Sensors can measure almost all environmental parameters and quantitatively convert them to numbers that can be taken and processed by robots. With sensors for everything from pressure, temperature, humidity, position, toxicity, and more robots can receive a lot of gigabytes of accurate data than what we humans could measure with our fingertips. 
From a programmer’s perspective, Credit Card and small-sized edge computers such as the Raspberry Pi [ https://www.raspberrypi.org ] and the Arduino [ https://www.arduino.cc ] are perfect for receiving, processing and communicating this data from the environment. Sensors connect to the GPIO pins on the boards to receive and process data.

The Power of Action

After receiving the information via sight, sound and touch, the data that proceeds to our brains with our thought then converts them into decisions that we make. Our muscles then transform those decisions into action. Those actions are executed either in the physical world or feed those actions using the computer input devices (the mouse and the keyboard) into a computer to further actionize those inputs.
In the virtual world, this is where Robotics Process Automation (RPA) comes in.

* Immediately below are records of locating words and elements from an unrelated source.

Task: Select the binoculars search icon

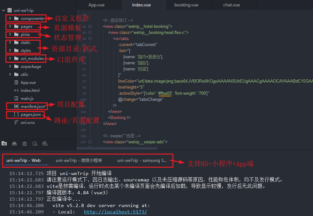Action: [14, 144]
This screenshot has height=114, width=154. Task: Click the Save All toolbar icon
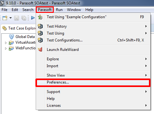pos(24,18)

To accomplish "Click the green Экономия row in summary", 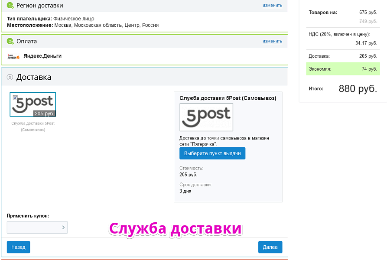I will (x=343, y=68).

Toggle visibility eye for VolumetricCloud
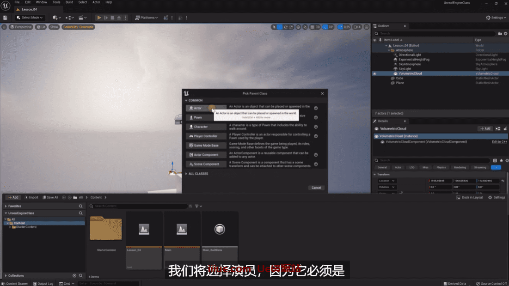374,73
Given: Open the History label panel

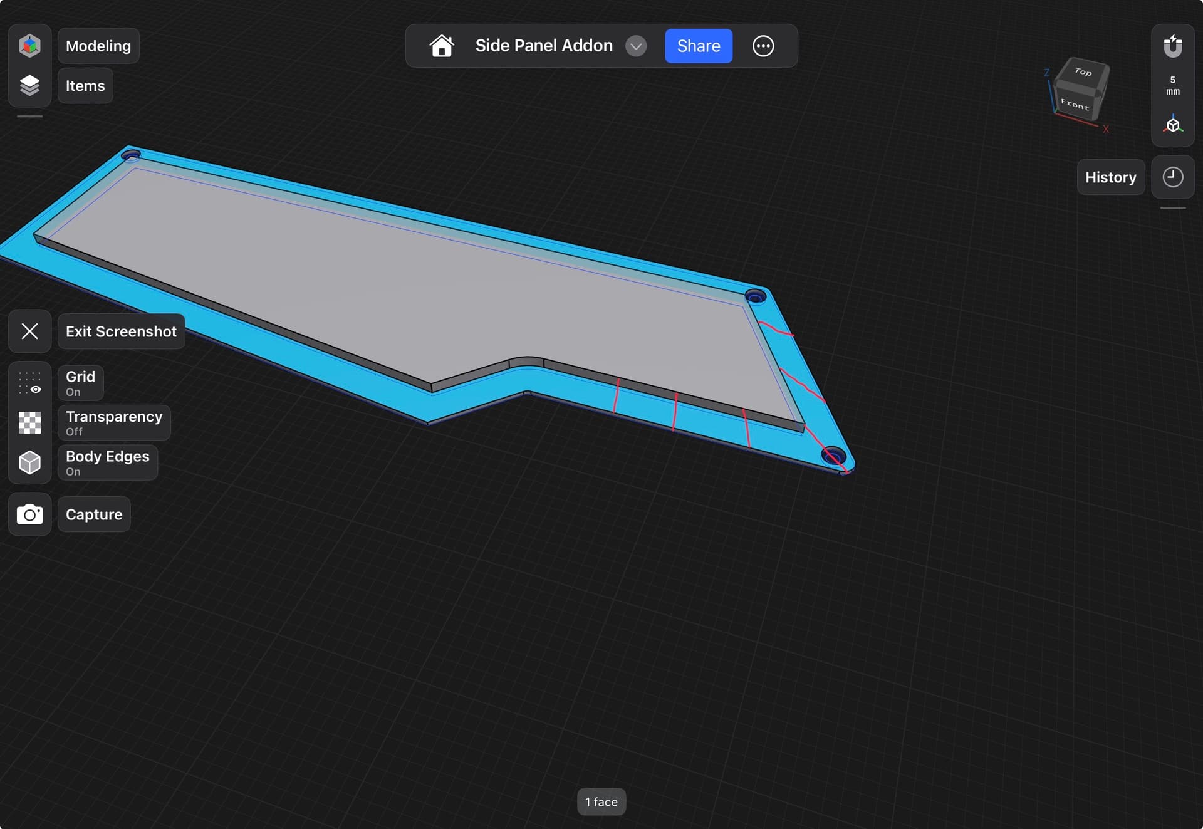Looking at the screenshot, I should click(x=1110, y=177).
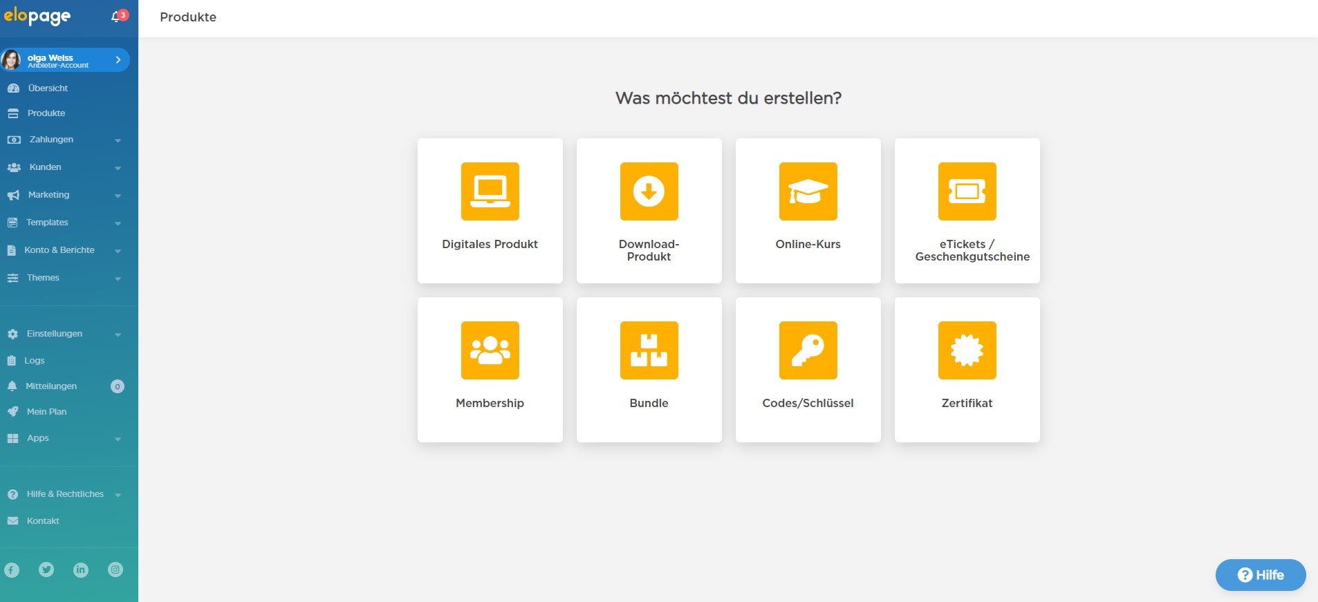1318x602 pixels.
Task: Open the LinkedIn social icon
Action: pyautogui.click(x=81, y=570)
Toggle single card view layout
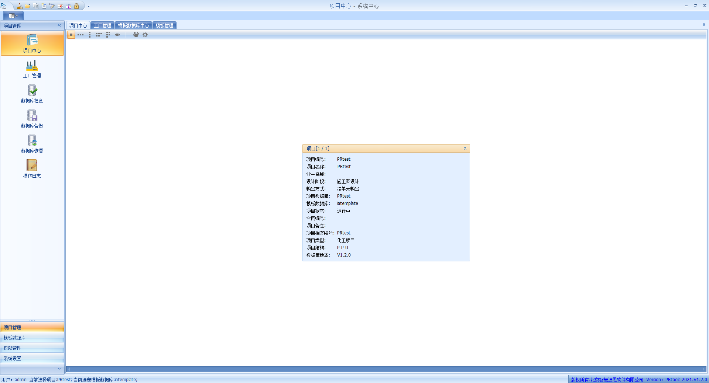This screenshot has height=383, width=709. pyautogui.click(x=71, y=35)
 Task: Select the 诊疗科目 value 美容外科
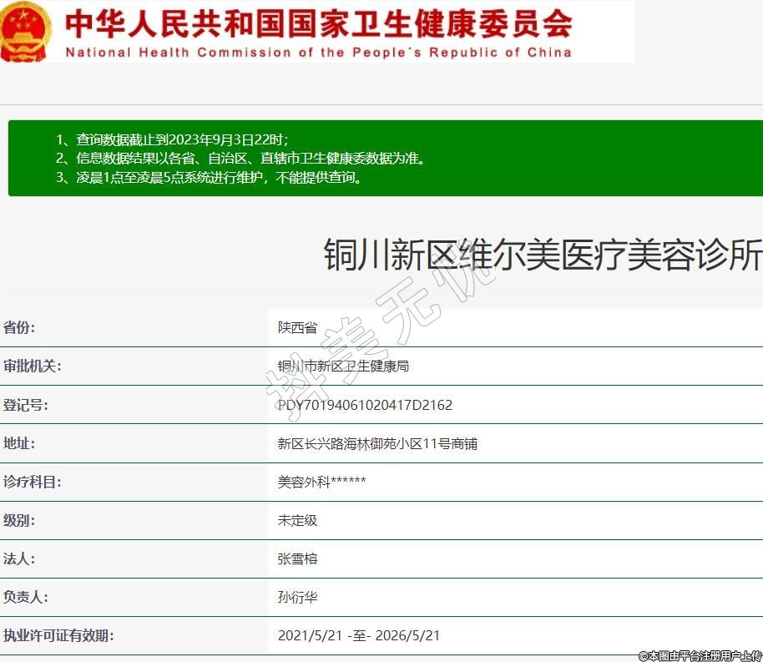pyautogui.click(x=321, y=482)
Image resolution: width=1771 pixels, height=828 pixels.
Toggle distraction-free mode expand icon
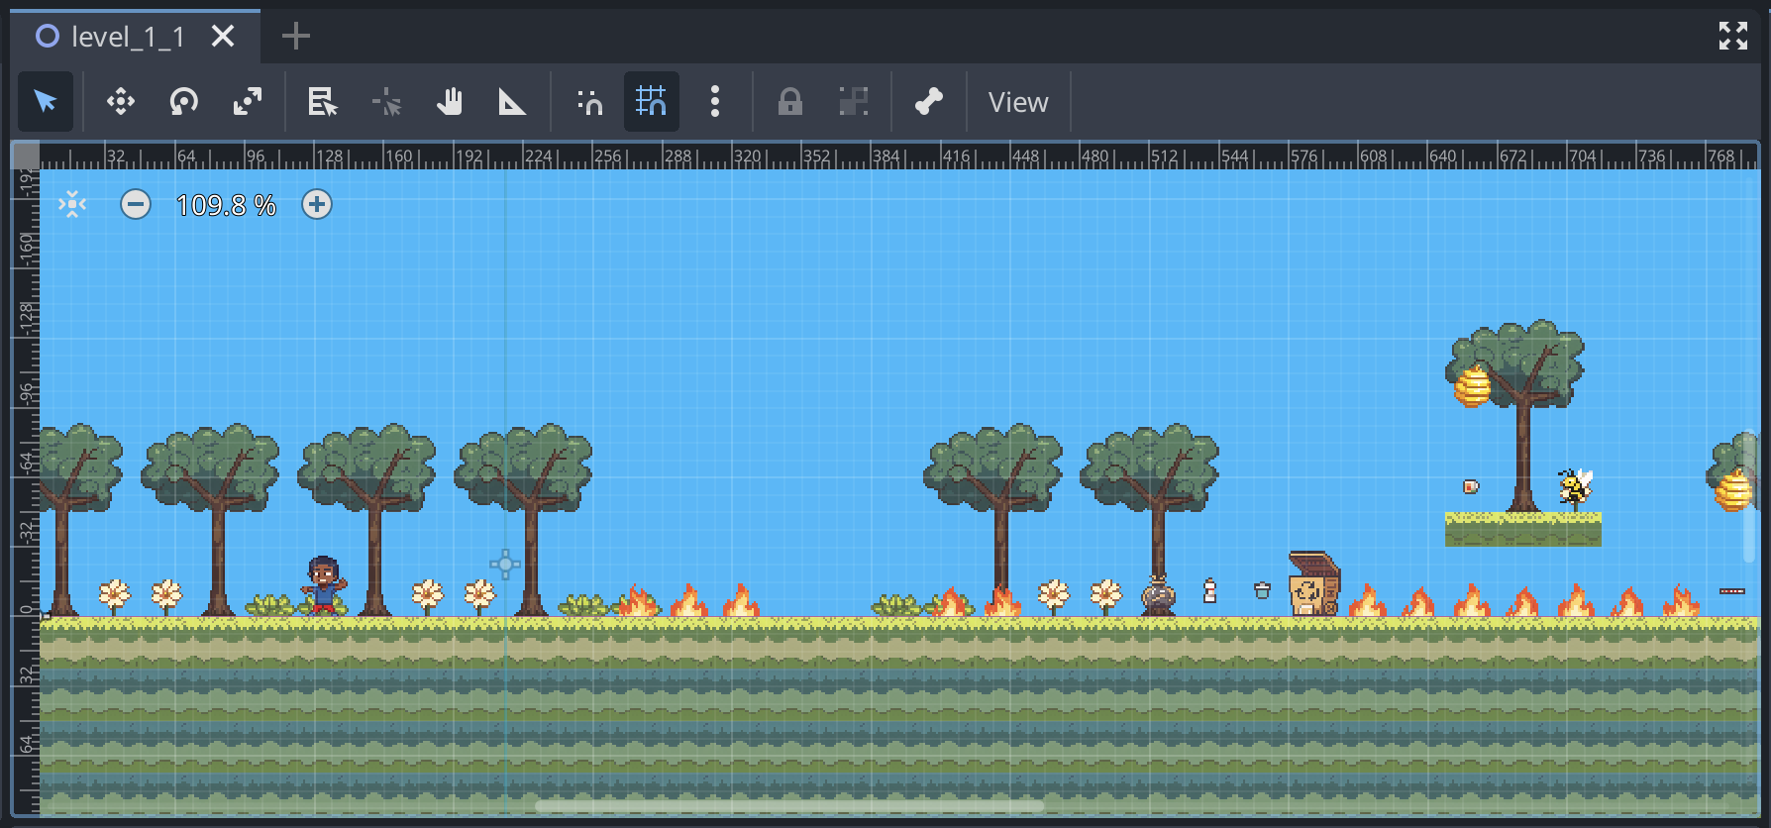click(1733, 36)
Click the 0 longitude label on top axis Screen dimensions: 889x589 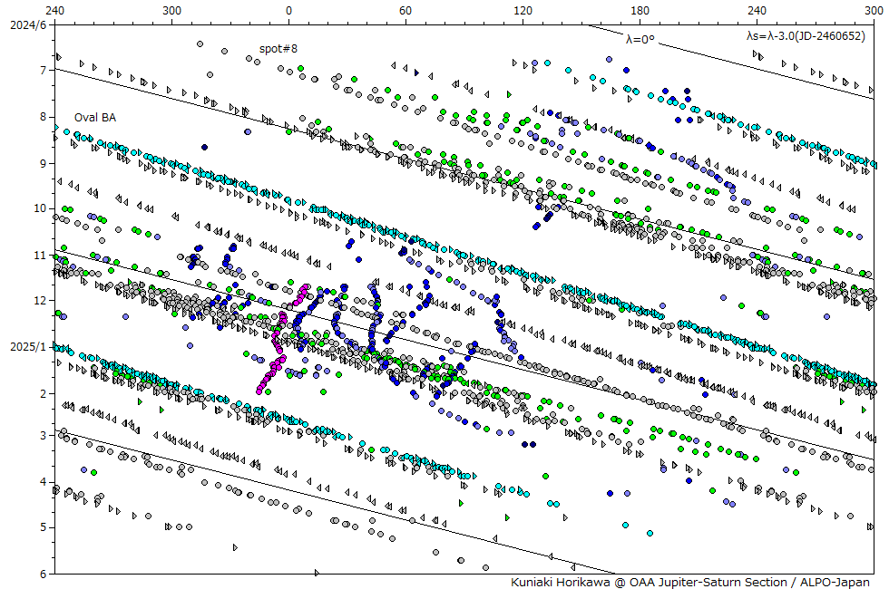(288, 9)
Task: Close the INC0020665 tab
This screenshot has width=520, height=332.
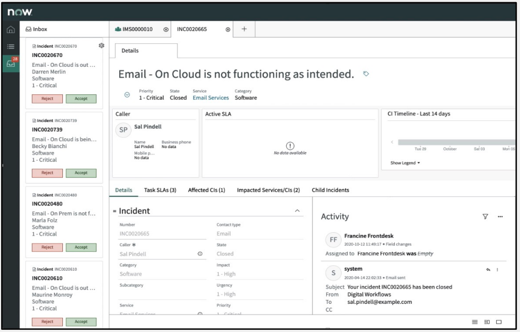Action: pos(228,30)
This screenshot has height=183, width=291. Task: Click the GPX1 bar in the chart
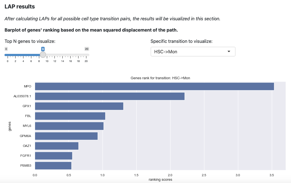tap(79, 106)
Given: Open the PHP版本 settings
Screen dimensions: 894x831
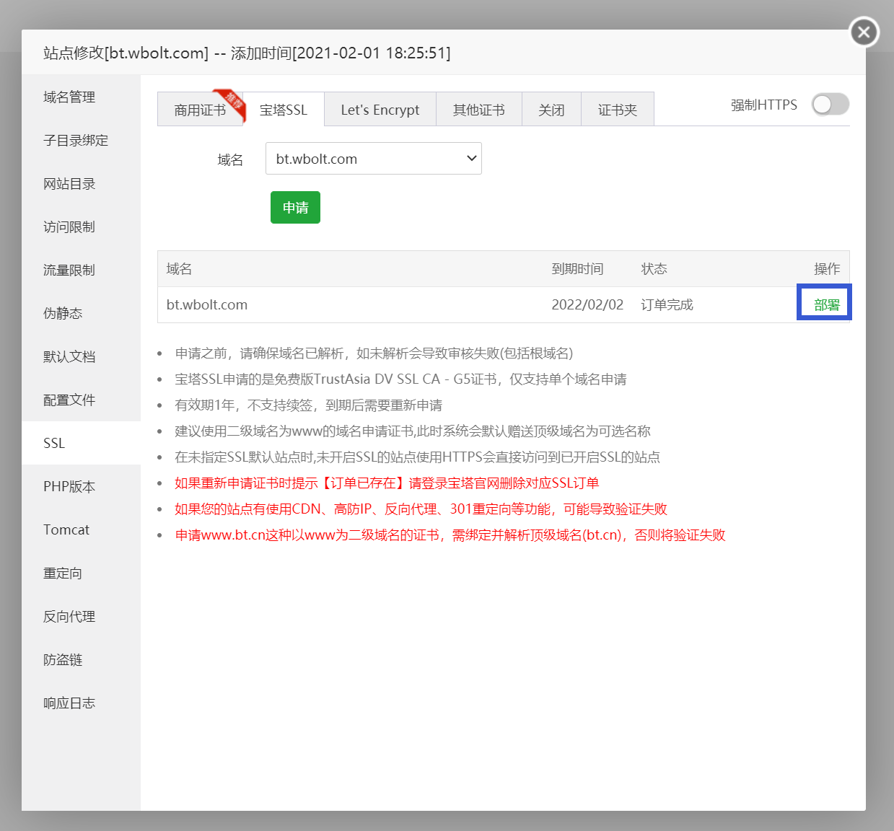Looking at the screenshot, I should pyautogui.click(x=69, y=486).
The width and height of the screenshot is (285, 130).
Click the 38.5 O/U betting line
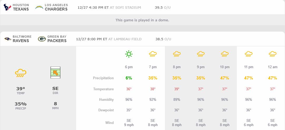pos(163,39)
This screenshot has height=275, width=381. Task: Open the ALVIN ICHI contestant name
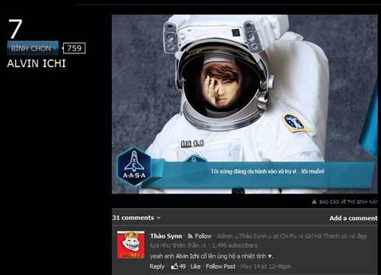point(37,63)
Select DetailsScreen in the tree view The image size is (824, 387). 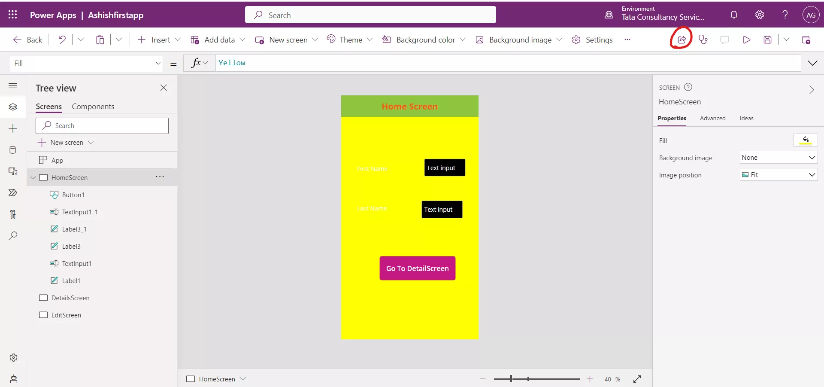pyautogui.click(x=70, y=298)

Tools like AutoIT [ http://autoitscript.com ] and  Sikuli [ http://sikulix.com ] which are free and tools like UiPath [ http://uipath.com ], Automation Anywhere [  https://www.automationanywhere.com ], BluePrism [ https://www.blueprism.com ] and  Workfusion [ https://www.workfusion.com ] which are licensed enable RPA. 
In the physical world, robots take information from the cognitive functions of the Deep Neural Net and act upon them. Take for example a computer vision-based sorting machine that removes defective parts based on visual inspection. 
By studying each of the human abilities and looking at the tools that are already prevalent in the market that replicate each of the individual human abilities that K.I.T.T portrayed into a computer-based algorithm, we can now combine these pieces to create an implementable map for  General AI. Transferring the human abilities of Thought, Sight, Sound, Touch, and Action into a Robotic Framework becomes an achievable goal.
The one ability that K.I.T.T had that we have not been able to replicate is human emotion, the feelings of love, trust and respect for each other are still unique to humans, but even those may be algorithmically driven in the days to come!